This past Friday I went to Chinatown art space Human Resources for the opening of Michael Parker’s “Juicework.” From the description on the website, I imagined a quiet showing of abstract ceramics, but what I got was something much more interesting.
When I entered the space, instead of being greeted by a cold gallerist at the front desk, I found myself face-to-face with a stack of towels and an intricate foot pump sink. Instead of silence or the sound of tipsy networking, I heard laughter and joyful conversation. The space had been transformed into a communal kitchen, completely packed with people sitting on the floor around wood tables making a mess with oranges and pomelos and kumquats and all sorts of absurd juicing tools and dining ware.
I found some friends sitting with a bunch of strangers sharing tools and juice concoctions, completely immersed in collective labor. I’ve been to art shows that try to address labor or relationality by bringing the viewers together in some sort of communal task, but this was by far the most successful attempt I’ve seen. Everyone seemed genuinely excited about the task and about engaging strangers in their work. Maybe it was something about the absurdity of the situation: art people dressed to be seen unabashedly spraying juice everywhere, or maybe it was the phallic tools and shallow bowls we were given to juice with. More likely it was the fact that everyone loves juice (something I can speak to after being forced to work at juice bars when money gets tough).

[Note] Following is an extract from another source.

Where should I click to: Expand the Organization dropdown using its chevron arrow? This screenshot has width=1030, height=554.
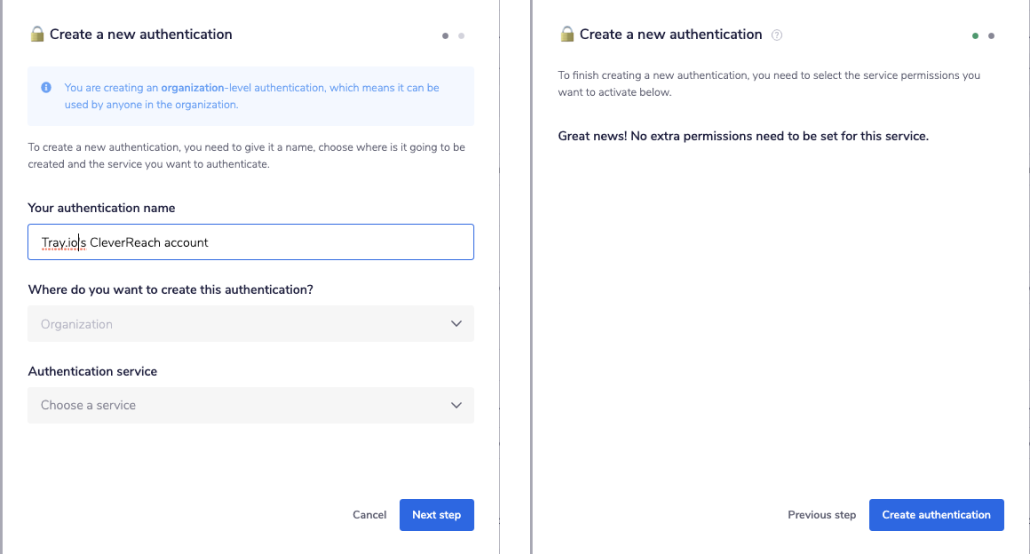click(456, 324)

The room was lined with citrus – it was on the walls, in crates on the floor, in giant bowls on the tables. Juice covered the floor and the walls despite the rags hung like prayer flags around the space. After the initial excitement of free fruit and juice wore off, I was in awe of all of the little tools I’d been using. Over one thousand unique ceramic sculptures that I was jabbing into fruit and licking and playing with. Parker had spent so much time creating each tool, each table, each cushion, each sink. People kept commenting on how generous the work was. Someone had invested so much time into little objects that we were allowed to touch, to use, possibly break or even steal. Each one was beautiful, but some less practical than others. Everyone began comparing the attributes of each and finding the ideal slicer or which was best for juicing key limes rather than oranges. It was one of the most joyful art events I’ve been to, but when I left, I was thinking not just about citrus, but about communal labor.
When people are brought together to work on projects, something refreshing happens. Barriers of individuality and alienation get broken down. No one seemed judgmental or insecure, I saw very little inauthentic networking. People were absorbed in working together on something they could enjoy together. The artist actually managed to get people engaged in a group activity where no one was trying to profit or stand apart from the group. When art can speak about human relations by actually participating in them it can be a truly beautiful thing. The show continues wrapped up on February 10th at Human Resources.